音を決めるのは誘電率、静電気の起きやすさ、振動系(硬度や厚さ)など色々と複雑です。
歴史的には概ねこの順番です。乾性油は大体はシェラックワックスという物でラックカイガラ虫の分泌物です。こわっ
しかもこれだけ異様に歴史があり、少なくとも正倉院にはありますな。なお使い方は外用薬ですけど。バイオリンの塗装にも使われ音は良いようです。正確には『あまり振動を殺さないから音が良い』のと『周波数特性かフラットだから』のようですな
これはバイオリンの塗装としての研究です
小幡谷英一(2016) 木製弦楽器に使われる樹脂の特性. 接着学会誌 52(10), 316-320
JLが漆、Sがシェラックですな。圧倒的フラットでかつ振動を殺しません。共に油です。何しろエナメル線を中国語で『漆包線』と書きます。

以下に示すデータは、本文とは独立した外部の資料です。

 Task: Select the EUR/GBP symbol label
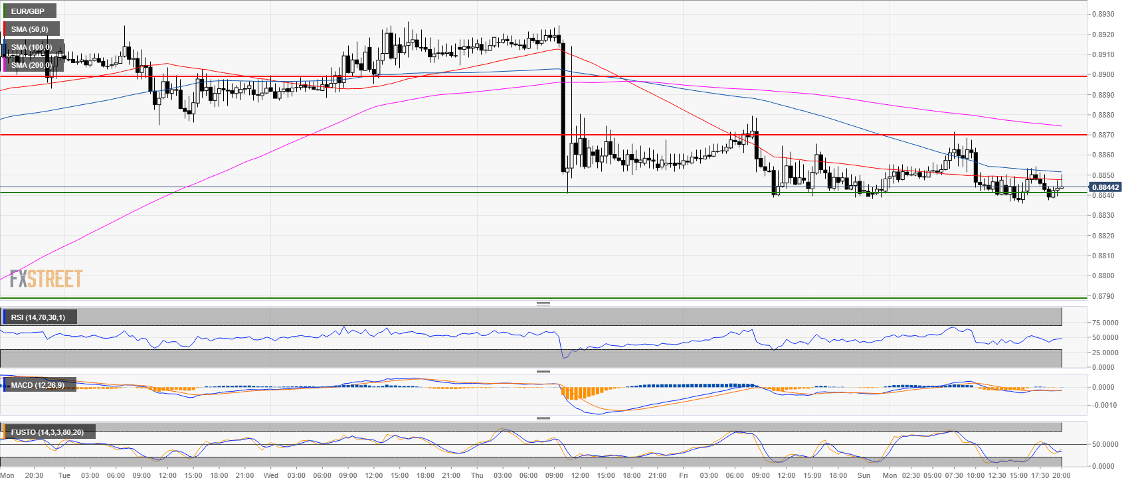[29, 11]
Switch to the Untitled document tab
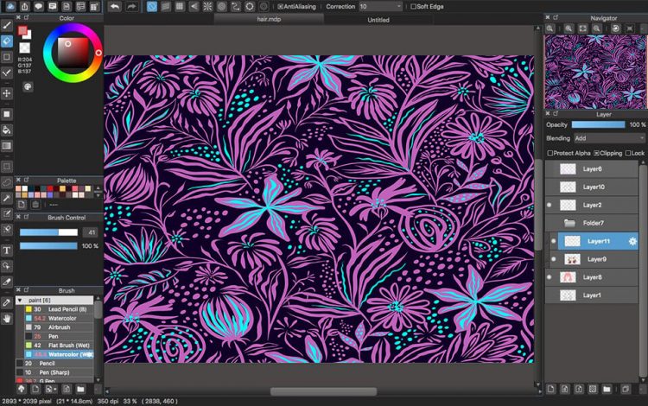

そしてシェラックのみならず油系は大抵誘電率は低い。(漆はわからない。水とのエマルジョンなので誘電率高いかも?)おまけに静電気的には無敵に近く、最早欠点は見当たらない。欠点があるとするなら存在しないこと。
しかしそんなエナメル線などまず見つかりません。乾性油を除いてどれが優れているのか?電気特性だけならほぼ全面的にポリエステルイミド(EIW)です。誘電率は群を抜いておりPTFEに匹敵。静電気も弱め。なお機械的に弱いのでレア。売ってるの見たこと無い。静電気ならホルマールがダントツ。
ポリウレタンは全方位で良いこと無い。
と言うわけでポリウレタンなブラックエナメル使うくらいならシェラック塗ろうぜ。シェラックコイルとかトランスとか胸熱。ハイエンドというならこのくらいやって欲しいよね。
もしエナメルワイヤーの強みがあるとするならば『極細線に重さを与えずしかし多少の制震をする事』だと思う。なので相応の理由と覚悟がない限り難しいのでエナメルに手を出すべきではない、ということです。